While the ethics of animal testing have often been debated, a Yale researcher and his colleagues are now calling for changes not in the practice of animal testing, but in the cataloguing of the research results.

In an article in the British Medical Journal, Yale professor and co-director of the Yale Center for Perinatal, Pediatric and Environmental Epidemiology at the Yale University School of Medicine, Michael Bracken and a group of his colleagues concluded that the contributions animal research makes to inform human trials and potential treatments need urgent evaluation. At the moment, there is a lack of systematic reviews of animal studies. These reviews provide researchers with an unbiased overview of all the research on a specific subject.

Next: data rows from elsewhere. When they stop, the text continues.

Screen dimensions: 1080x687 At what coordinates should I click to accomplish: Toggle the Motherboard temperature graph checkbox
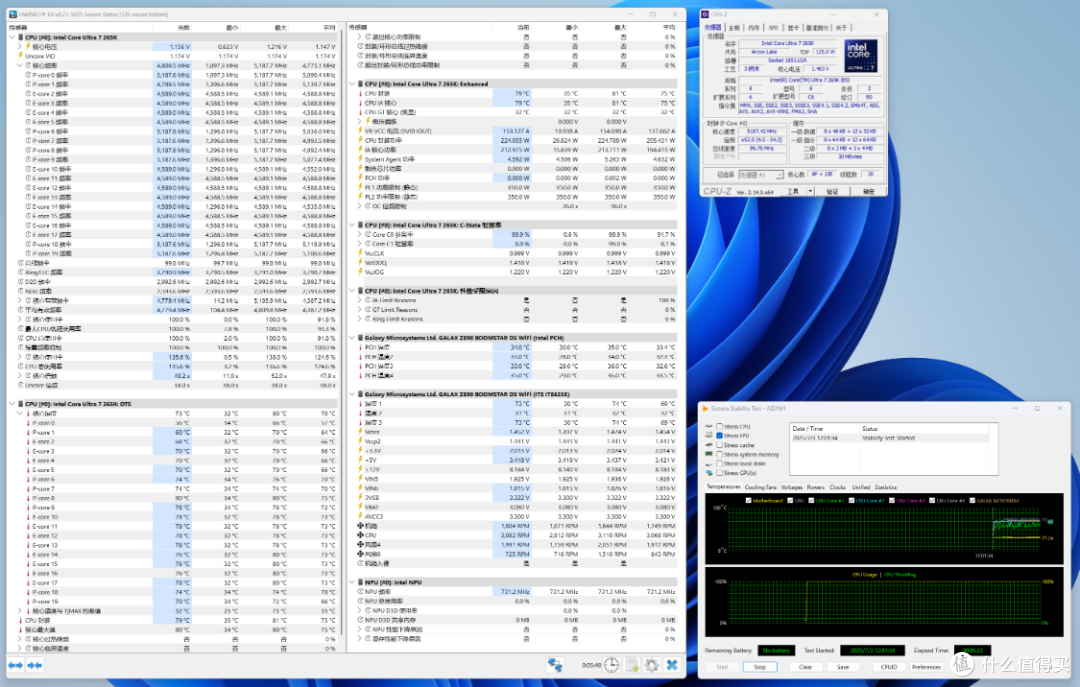pos(749,501)
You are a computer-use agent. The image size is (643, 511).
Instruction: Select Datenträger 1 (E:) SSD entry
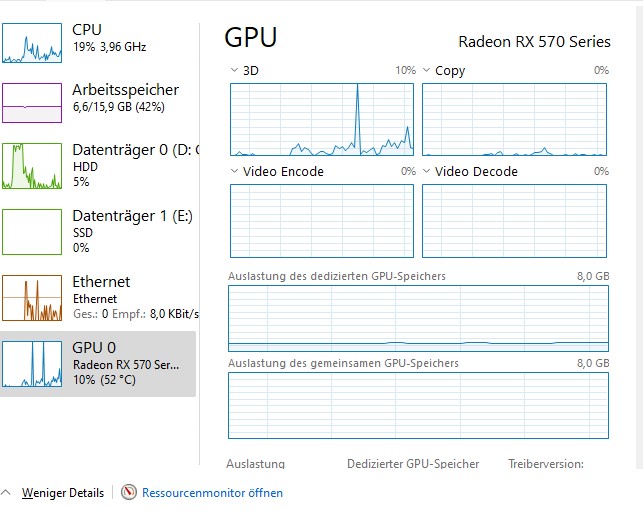click(x=98, y=232)
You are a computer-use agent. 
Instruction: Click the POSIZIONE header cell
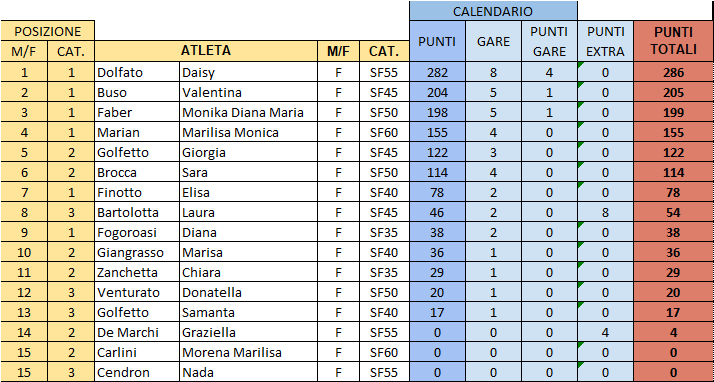(47, 31)
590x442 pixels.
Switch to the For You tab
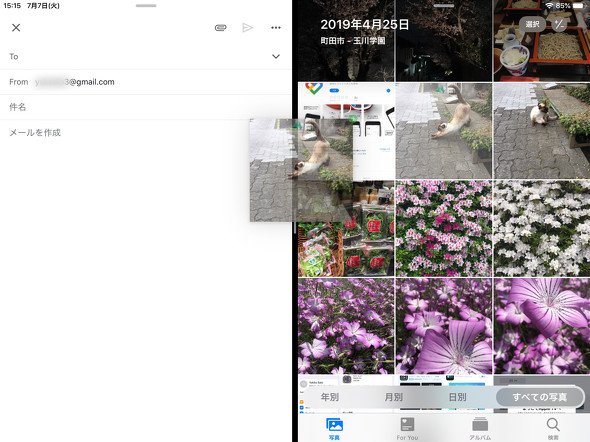[x=407, y=428]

Along with four other British researchers who comprise Reviewing Animal Trials Systematically Group, or RATS, Bracken argues that the systematic review of animal studies will help researchers make better decisions about methodology used in human trials.

“To practice medicine, doctors need to have the very best information they can get and they get this from the systematic reviews,” Bracken said. “It’s a simple message really.”

Through the Cochrane and Campell Collaborations, scientists have access to the systematic reviews of both health care and social science experiments done on human test subjects. These reviews are designed to help researchers navigate through both published and unpublished studies in order to improve and build upon future studies. However, animal studies, which are the basis for most studies done on humans, are not being systematically reviewed like human studies, and thus there is a lack of information available for use by researchers.

Bracken explained the importance of systematically reviewing these studies.

“Humans are being put at unnecessary risk because we haven’t properly reviewed the [animal] research,” he said.

Bracken and his colleagues argue that by systematically reviewing animal studies, human studies can be designed and carried through in a more effective way. He said human trials are often designed on animal research that is not necessarily adequately designed or thoroughly extensive.

“Let’s get a systematic review of animal studies and it will help us making decisions about the right time to do a human trial, or the right dose to give,” he said.

While the study has received mixed responses from both sides of the animal testing battle, Bracken reiterated that the article is not for or against animal testing, but about getting the research formally evaluated and reviewed.

“This report is certainly not an argument against animal experimentation,” he said in a press release.

The article, published in the Feb. 28 British Journal of Medicine received a positive response from the British Government, which is in support of setting up workshops in London where animal researchers can learn to do systematic reviews. Bracken said the United Kingdom is more advanced than the United States in the process toward doing systematic reviews of animal testing and he hopes that once these workshops begin in the United Kingdom, such practices will be adopted by the National Institutes of Health in the United States.